L’analisi dei dati ha rilevato un aumento del rischio di diabete nei pazienti trattati con olanzapina, quetiapina e risperidone rispetto ad una riduzione osservata con aripiprazolo. Per quanto riguarda il rischio di coronaropatia, la differenza dai valori basali tra aripiprazolo e SoC è risultata di -0.0039, indicando che in un’ipotetica coorte di 1000 pazienti nell’arco di 10 anni si verificherebbero 3.9 eventi cardiovascolari in meno tra i trattati con aripiprazolo rispetto ad olanzapina, quetiapina o risperidone.
Sono poi stati confrontati i risultati dello studio europeo STAR con quelli dello studio statunitense CATIE (Goff DC et al. Schizophr Res 2005; 80: 45-53).
Tra i due studi, i dati di base, ad eccezione della pressione arteriosa sistolica e dei livelli glicemici a digiuno, sono risultati significativamente diversi dal punto di vista statistico. In modo particolare, le caratteristiche dei pazienti europei rispetto a quelle dei pazienti statunitensi, specialmente per quanto riguarda i livelli di HDL e BMI presentavano valori molto meno favorevoli.

I risultati di quest’analisi post-hoc dimostrano che, in un ipotetico gruppo di 1000 pazienti, il trattamento con aripiprazolo si traduce in 24.3 casi in meno di diabete di nuova insorgenza rispetto alla terapia con olanzapina, quetiapina o risperidone. Il NNT pari a 43 indica che la terapia con aripiprazolo è in grado di evitare l’insorgenza di diabete mellito in 1 paziente ogni 43 trattati. È stato, inoltre, dimostrato che su un’ipotetica coorte di 1000 pazienti l’aver impostato una terapia con aripiprazolo risultava in 3.9 casi di CHD in meno rispetto alla terapia standard, con la prevenzione di 1 caso ogni 256 pazienti trattati.

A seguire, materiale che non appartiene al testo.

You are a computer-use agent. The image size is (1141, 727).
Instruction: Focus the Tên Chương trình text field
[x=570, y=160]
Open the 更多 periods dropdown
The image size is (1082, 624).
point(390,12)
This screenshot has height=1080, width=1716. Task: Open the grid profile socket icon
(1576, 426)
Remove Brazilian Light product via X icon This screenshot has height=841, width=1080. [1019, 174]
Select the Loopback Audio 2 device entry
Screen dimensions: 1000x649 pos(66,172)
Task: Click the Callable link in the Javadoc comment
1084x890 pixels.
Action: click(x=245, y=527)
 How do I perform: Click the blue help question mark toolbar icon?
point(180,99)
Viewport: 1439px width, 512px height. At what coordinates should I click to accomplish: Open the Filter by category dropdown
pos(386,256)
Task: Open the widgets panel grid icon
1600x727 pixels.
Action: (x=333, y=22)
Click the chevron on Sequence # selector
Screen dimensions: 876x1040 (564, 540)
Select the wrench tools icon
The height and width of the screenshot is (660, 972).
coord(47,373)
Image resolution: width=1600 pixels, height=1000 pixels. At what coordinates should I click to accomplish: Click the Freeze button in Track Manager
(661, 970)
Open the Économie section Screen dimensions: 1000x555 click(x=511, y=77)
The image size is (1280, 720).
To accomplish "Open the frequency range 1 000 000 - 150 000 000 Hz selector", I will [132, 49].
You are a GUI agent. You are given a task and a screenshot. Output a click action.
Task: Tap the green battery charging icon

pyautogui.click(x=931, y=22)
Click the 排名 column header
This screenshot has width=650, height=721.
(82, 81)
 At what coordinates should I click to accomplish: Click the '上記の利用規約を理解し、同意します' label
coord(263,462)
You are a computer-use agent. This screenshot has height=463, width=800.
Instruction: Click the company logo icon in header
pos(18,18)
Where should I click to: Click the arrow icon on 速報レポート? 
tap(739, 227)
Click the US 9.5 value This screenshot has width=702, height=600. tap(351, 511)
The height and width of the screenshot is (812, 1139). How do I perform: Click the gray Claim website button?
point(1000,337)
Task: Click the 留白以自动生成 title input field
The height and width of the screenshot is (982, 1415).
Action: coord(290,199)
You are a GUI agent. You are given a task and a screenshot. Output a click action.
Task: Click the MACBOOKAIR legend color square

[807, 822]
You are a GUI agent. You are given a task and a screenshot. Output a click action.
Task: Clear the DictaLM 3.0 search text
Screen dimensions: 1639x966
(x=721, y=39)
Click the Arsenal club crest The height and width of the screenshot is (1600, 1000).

Gli autori concludono che, nonostante questo studio sia favorevole all’ipotesi di una maggior attività protettiva nei confronti dell’insorgenza di diabete e di CHD nei trattati con aripiprazolo rispetto ad olanzapina, quetiapina o risperidone, i risultati non possono essere considerati in termini assoluti. Inoltre, in considerazione della maggior predisposizione della popolazione schizofrenica allo sviluppo di queste complicanze, è necessario mettere in atto ulteriori interventi per ridurre l’incidenza di queste patologie, come la riduzione dei fattori di rischio con modifiche della dieta, dello stile di vita e dell’esercizio fisico, la riduzione del peso corporeo ed il trattamento di altri fattori predisponenti come ipertensione arteriosa ed ipercolesterolemia.



(*) In Italia l’aripiprazolo, indicato per il trattamento della schizofrenia, è in classe A con PT/PHT.
Conflitti di interesse: diversi autori dichiarano di aver ricevuto sovvenzioni da diverse case farmaceutiche, tra cui la Bristol-Meyer produttrice di Abilify® (aripiprazolo).


Riferimenti bibliografici

Blonde L. Predicted risk of diabetes and coronary heart disease in patients with schizophrenia: aripiprazole versus standard of care. J Clin Psychiatry 2008; 69: 741-48.